Question

graph the image of parallelogram qrst after a dilation with a scale factor of 5, centered at the origin.

Explanation:

Step1: Identify the coordinates of the original parallelogram

From the graph, we can see that the coordinates of the parallelogram $QRST$ are $Q(-3,1)$, $R(0,1)$, $S(1,2)$, $T(-2,2)$.
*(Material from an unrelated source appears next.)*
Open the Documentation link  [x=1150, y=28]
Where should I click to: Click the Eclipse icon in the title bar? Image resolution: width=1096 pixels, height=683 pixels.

Step2: Apply the dilation formula

The formula for dilation centered at the origin with a scale factor $k$ is $(x,y)\to(kx,ky)$. Here $k = 5$.
For point $Q(-3,1)$: $( - 3\times5,1\times5)=(-15,5)$
For point $R(0,1)$: $(0\times5,1\times5)=(0,5)$
For point $S(1,2)$: $(1\times5,2\times5)=(5,10)$
For point $T(-2,2)$: $(-2\times5,2\times5)=(-10,10)$

Step3: Graph the new parallelogram

Plot the points $Q'(-15,5)$, $R'(0,5)$, $S'(5,10)$, $T'(-10,10)$ and connect them to form the dilated parallelogram.

Answer:

Graph the parallelogram with vertices $Q'(-15,5)$, $R'(0,5)$, $S'(5,10)$, $T'(-10,10)$ on the given coordinate - plane.